* _TASK BRIEF_: Search the entries for lines that contain the word "icon", and report each one found.

--- DATA EXTRACT Enclosed Below ---

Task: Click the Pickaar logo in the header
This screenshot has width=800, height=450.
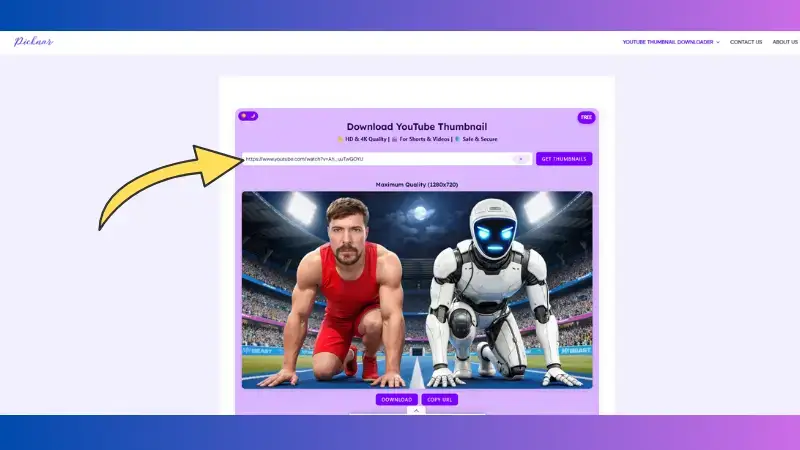Action: point(34,42)
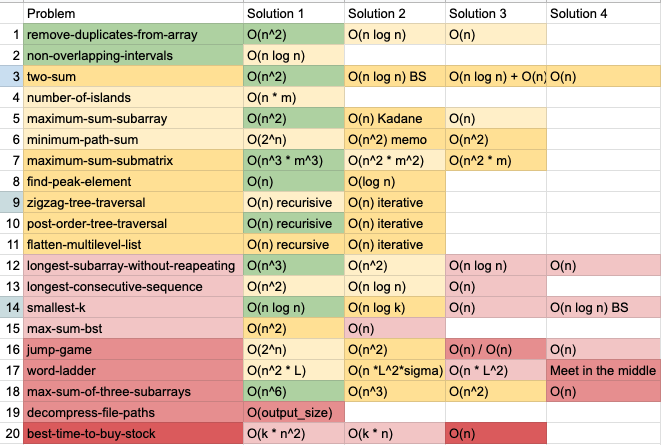
Task: Click the Solution 4 header cell
Action: pyautogui.click(x=604, y=13)
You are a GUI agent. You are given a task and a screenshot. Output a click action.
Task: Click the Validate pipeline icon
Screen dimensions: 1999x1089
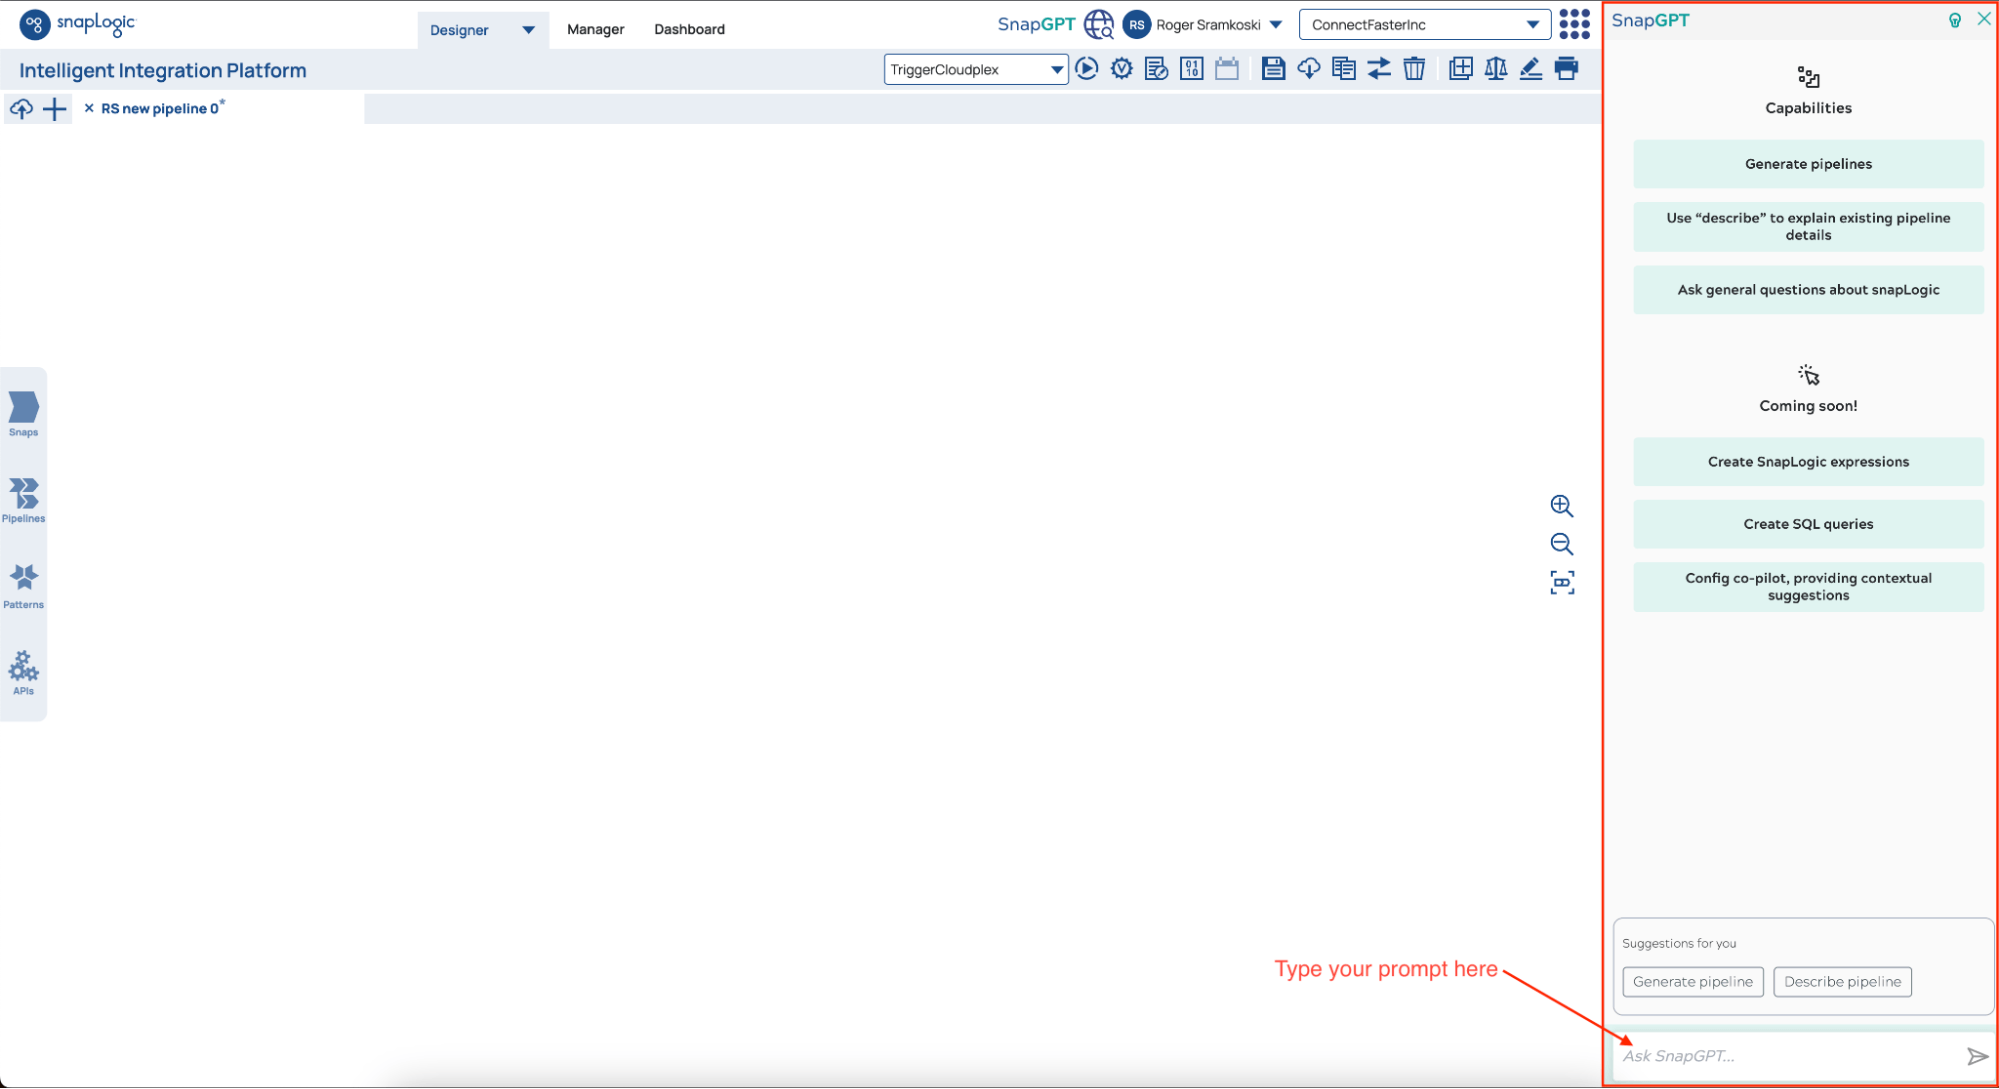click(1119, 70)
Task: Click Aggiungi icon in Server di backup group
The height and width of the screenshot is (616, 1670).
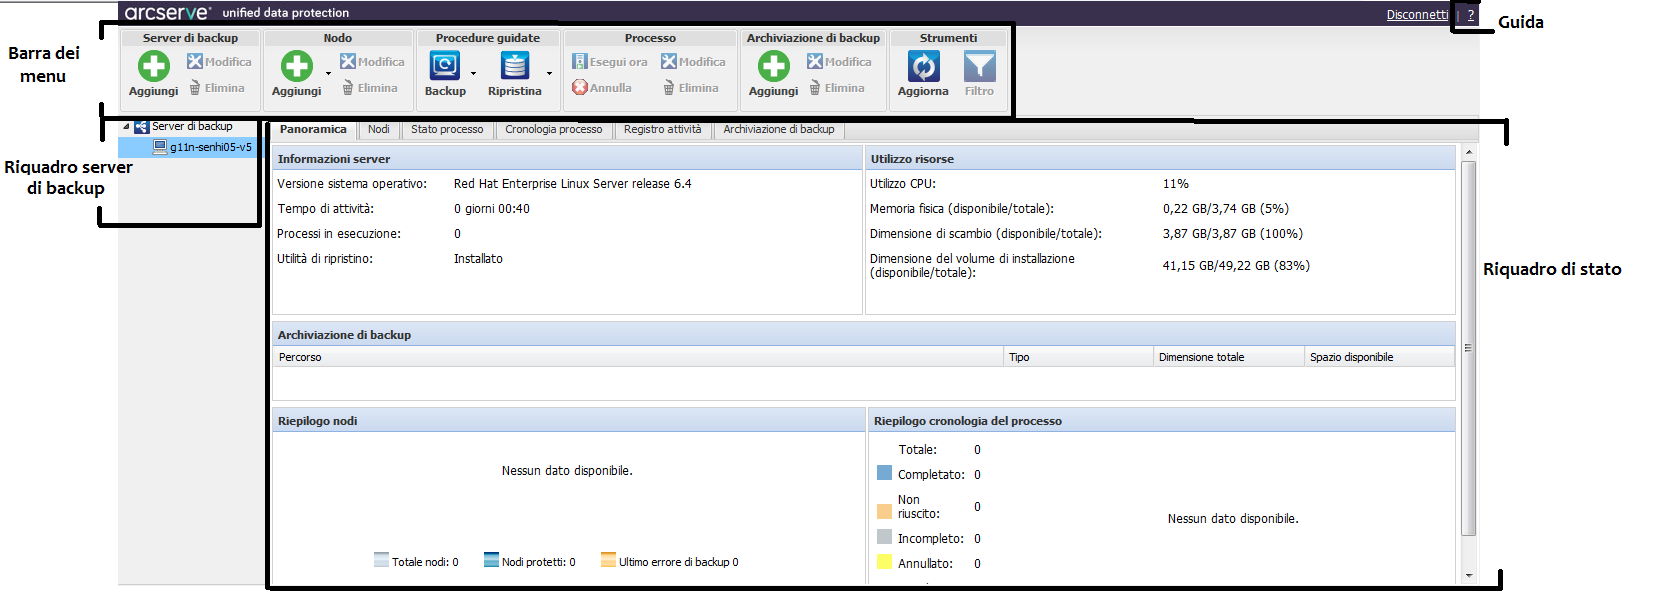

--- End of Enclosed DATA EXTRACT ---

* _TASK RESULT_:
Task: Click the Validate pipeline icon
Task: Click Aggiungi icon in Server di backup group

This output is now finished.